Voici les questions posées aux abonnés :

  • Avez-vous reçu la 1ère recommandation qui vous a été envoyée par mail, à l’adresse communiquée par votre fournisseur d’accès à internet ? (Oui / Non)

    S’il répond oui, l’abonné montre qu’il savait qu’il devait mettre en place un moyen de sécurisation, et qu’il a donc potentiellement été négligent en ne suivant pas la recommandation.
     

  • Avez-vous reçu la 2ème recommandation qui vous a été adressée par lettre remise contre signature ? (Oui / Non)

    Idem
     

  • Qu’avez-vous fait, après ces recommandations, pour que votre accès à Internet ne soit plus utilisé pour télécharger ou mettre à disposition sur Internet des oeuvres protégées (exemple : vérification de la présence de logiciels de pair à pair sur les ordinateurs, prise de contact avec votre fournisseur d’accès pour sécurisation Wifi, etc.) ?

    Il s’agit là d’écarter les dossiers pour lesquels les internautes apportent des réponses en apparence satisfaisantes, mais aussi éventuellement de fournir des éléments à charge aux procureurs si l’abonné ose répondre avec trop d’honnêteté « rien, j’attends que l’Hadopi fasse son travail« , ou quelque chose d’approchant.
     

  • Combien y a-t-il d’ordinateurs ou de tablettes à votre domicile ?

    L’objectif est de voir si la sécurisation d’un seul ordinateur suffit, à défaut de pouvoir sécuriser l’accès à Internet lui-même. Un logiciel de contrôle parental, par exemple, n’aura d’effet que sur l’ordinateur où il est installé. L’internaute qui aurait répondu à la question précédente « j’ai désinstallé BitTorrent sur l’ordinateur de mon mari » mais qui n’aurait rien dit des autres ordinateurs du foyer, dont ceux des enfants, pourrait être accusé de négligence.
     

  • Le ou les logiciels(s) de partage mentionné(s) dans la lettre de notification était-il (étaient-ils) installé(s) sur votre ou vos ordinateur(s) avant la réception de la lettre de notification ? (Oui / Non)

    Si oui, l’ (les) avez-vous désinstallé(s) ? (Oui, j’ai déinstallé les logiciels suivants…. / Non)

    Là encore, s’il répond « oui » puis « non », l’internaute prouve lui-même sa propre négligence.

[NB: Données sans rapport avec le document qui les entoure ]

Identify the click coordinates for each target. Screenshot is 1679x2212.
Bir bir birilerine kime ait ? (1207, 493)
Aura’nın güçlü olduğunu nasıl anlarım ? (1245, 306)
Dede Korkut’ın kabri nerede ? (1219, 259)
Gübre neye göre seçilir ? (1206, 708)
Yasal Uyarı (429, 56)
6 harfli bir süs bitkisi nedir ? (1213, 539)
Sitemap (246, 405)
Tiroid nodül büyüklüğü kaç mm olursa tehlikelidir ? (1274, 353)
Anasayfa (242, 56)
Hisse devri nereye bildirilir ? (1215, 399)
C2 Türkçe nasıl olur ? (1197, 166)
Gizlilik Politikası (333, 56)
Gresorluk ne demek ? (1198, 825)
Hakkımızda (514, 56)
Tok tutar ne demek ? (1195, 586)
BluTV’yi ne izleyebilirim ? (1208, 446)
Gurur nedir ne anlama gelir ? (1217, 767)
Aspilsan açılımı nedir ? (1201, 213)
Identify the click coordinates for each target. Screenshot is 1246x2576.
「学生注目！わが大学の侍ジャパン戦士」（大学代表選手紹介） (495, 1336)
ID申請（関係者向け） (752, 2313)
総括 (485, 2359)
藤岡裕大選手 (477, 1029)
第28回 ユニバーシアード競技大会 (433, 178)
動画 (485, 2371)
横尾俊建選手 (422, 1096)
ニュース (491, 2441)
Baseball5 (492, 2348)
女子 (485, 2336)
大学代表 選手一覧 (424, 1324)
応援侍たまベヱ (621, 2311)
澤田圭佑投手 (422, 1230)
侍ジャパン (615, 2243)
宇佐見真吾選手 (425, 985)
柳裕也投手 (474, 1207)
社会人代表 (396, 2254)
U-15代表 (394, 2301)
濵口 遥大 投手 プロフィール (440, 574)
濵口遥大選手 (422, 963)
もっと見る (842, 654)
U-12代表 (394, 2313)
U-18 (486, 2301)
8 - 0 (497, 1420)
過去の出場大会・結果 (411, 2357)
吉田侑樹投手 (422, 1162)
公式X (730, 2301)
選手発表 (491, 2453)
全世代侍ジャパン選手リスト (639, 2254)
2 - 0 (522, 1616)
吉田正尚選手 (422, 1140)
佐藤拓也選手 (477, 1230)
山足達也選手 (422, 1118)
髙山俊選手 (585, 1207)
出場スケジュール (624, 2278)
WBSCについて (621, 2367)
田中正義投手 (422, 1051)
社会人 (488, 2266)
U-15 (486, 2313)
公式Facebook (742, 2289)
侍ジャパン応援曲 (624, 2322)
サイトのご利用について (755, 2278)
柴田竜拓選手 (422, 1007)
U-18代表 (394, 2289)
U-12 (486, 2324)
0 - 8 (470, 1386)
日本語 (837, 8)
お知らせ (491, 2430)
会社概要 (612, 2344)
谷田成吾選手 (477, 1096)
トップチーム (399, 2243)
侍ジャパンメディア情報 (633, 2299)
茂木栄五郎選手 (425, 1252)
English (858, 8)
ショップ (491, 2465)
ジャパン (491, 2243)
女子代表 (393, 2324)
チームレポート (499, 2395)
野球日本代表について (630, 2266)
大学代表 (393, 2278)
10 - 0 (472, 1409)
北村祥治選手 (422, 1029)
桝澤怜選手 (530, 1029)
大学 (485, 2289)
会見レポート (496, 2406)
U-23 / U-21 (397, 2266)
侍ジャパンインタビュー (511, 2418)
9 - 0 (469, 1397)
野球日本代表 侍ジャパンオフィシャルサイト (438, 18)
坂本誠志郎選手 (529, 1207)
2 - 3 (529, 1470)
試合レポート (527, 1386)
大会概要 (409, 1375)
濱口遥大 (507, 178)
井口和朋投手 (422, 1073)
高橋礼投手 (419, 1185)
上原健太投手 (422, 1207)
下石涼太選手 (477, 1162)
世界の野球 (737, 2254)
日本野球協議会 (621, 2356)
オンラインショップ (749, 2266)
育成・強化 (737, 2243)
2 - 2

Et s’il déclare qu’il a désinstallé Bittorrent mais ne dit rien d’eMule, il court le risque d’être accusé d’avoir manqué de diligence.
     

  • Si l’option Wifi est activée sur votre boîtier de connexion à Internet
    – D’autres personnes utilisent-elles votre accès à Internet au moyen de ce réseau Wifi ?
    (Oui / Non)
    Avez-vous sécurisé ce réseau ? (Oui / Non)
    Si oui, de quelle manière (clé WEP, WPA2…) ?
     
  • Pouvez-vous nous préciser votre situation familiale et nous indiquer vos ressources et charges de famille ?

    Attention, celle-ci est particulièrement tordue ! En effet, comme nous l’expliquions en 2011, le code de procédure pénale prévoit que le tribunal ne peut mettre en oeuvre la procédure simplifiée d’ordonnance pénale que si « les renseignements concernant la personnalité, les charges et les ressources de celui-ci sont suffisants pour permettre la détermination de la peine ». A défaut, il faut en passer par une procédure plus exigeante, et plus respectueuse des droits de la défense. C’est un décret de 2010 qui oblige l’Hadopi à demander ces informations à l’abonné, mais rien n’oblige ce dernier à répondre.
     

  • Avez-vous d’autres observations à formuler ?

Depuis ses débuts, l’Hadopi a transmis 116 dossiers aux tribunaux, ce qui représente 10 % des dossiers examinés en dernière phase. « Chaque dossier transmis comprend, outre la délibération de la Commission, un procès verbal récapitulatif de la procédure qui reprend l’ensemble des faits qui ont été constatés, qu’ils aient ou non donné lieu à l’envoi d’une recommandation, et toutes les pièces utiles, en particulier les courriers échangés entre le titulaire de l’abonnement et l’Hadopi« , rappelle l’autorité.

Jusqu’à présent, 58 procureurs ont ainsi été saisis. « Sur les 23 décisions judiciaires rendues dont la Commission a eu connaissance, aucune décision de justice n’a remis en cause la validité des preuves transmises par l’Hadopi. À plusieurs reprises, la qualité et la complétude des dossiers ont été soulignées« .

Néanmoins, alors qu’elle était censée être la règle, la procédure d’ordonnance pénale n’a été appliquée que dans un seul cas. Dans les autres, c’est le tribunal de police qui a été saisi.